■ Selected excerpt:
###

Published online by Cambridge University Press: 06 August 2009
Introduction
Somatoform disorders differ from other psychiatric disorders in two main respects: first through the fact that presenting complaints are physical as opposed to psychological in nature; secondly because parents and children usually attribute these symptoms to physical illness in spite of the lack of medical evidence, including examination and physical investigations. As a result somatoform disorder tends to present to psychiatrists only after repeated paediatric or other specialist investigations have taken place, and the referral may be accepted only reluctantly by a number of families who are sceptical about the usefulness of a psychiatric assessment, even sometimes hostile to this. This calls for special expertise at the child psychiatry clinic in assessment and management.
A crucial feature of somatoform disorders is the presence of somatization or the manifestation of distress through somatic symptoms, a tendency to experience and communicate somatic distress and symptoms unaccounted for by pathological findings, to attribute them to physical illness and to seek medical help. Functional or unexplained physical symptoms (ie those without an established organic substrate) are common in the general population but do not necessarily lead to impairment, nor are they always an expression of distress or linked to illness beliefs and medical help seeking. However, the associations of unexplained recurrent physical symptoms in the child and adolescent general population have a great deal in common with those of somatoform disorders, and unexplained physical symptoms will also be considered in this chapter alongside these disorders.

###

■ Task to carry out: In the introduction on somatoform disorders, why do these disorders tend to reach psychiatrists only after repeated pediatric or other specialist investigations? Answer in one to three sentences. The material after this text is separate from it.

■ Material provided:
###

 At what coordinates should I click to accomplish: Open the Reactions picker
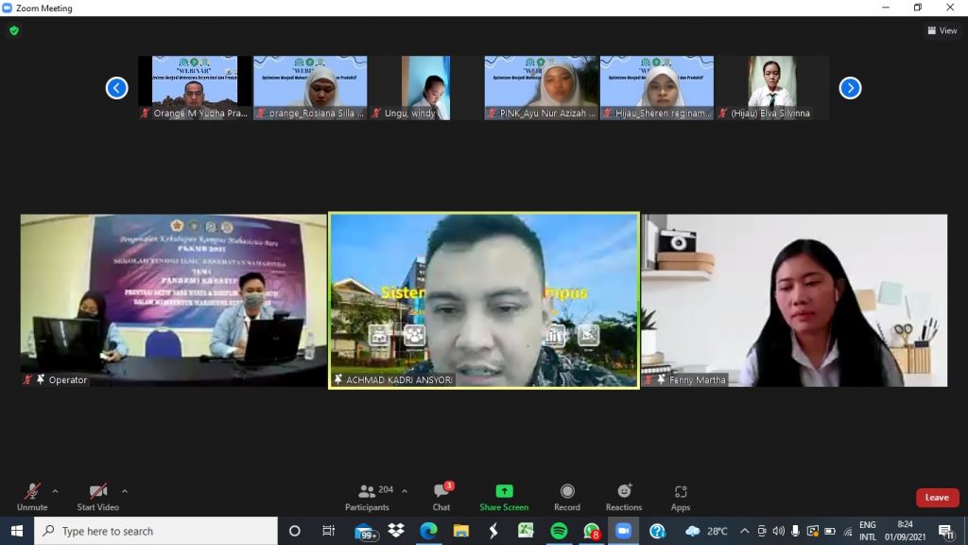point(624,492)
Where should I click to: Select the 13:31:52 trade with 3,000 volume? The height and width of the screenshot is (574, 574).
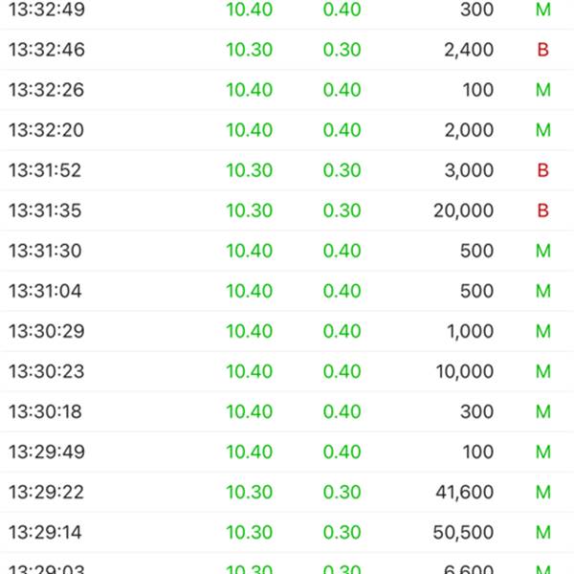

###

■ Written answer: The complaints are physical rather than psychological. Parents and children usually put the symptoms down to physical illness even when examination and tests show no medical evidence for it. As a result, the child is seen by other specialists first, and psychiatry comes in only after repeated investigations.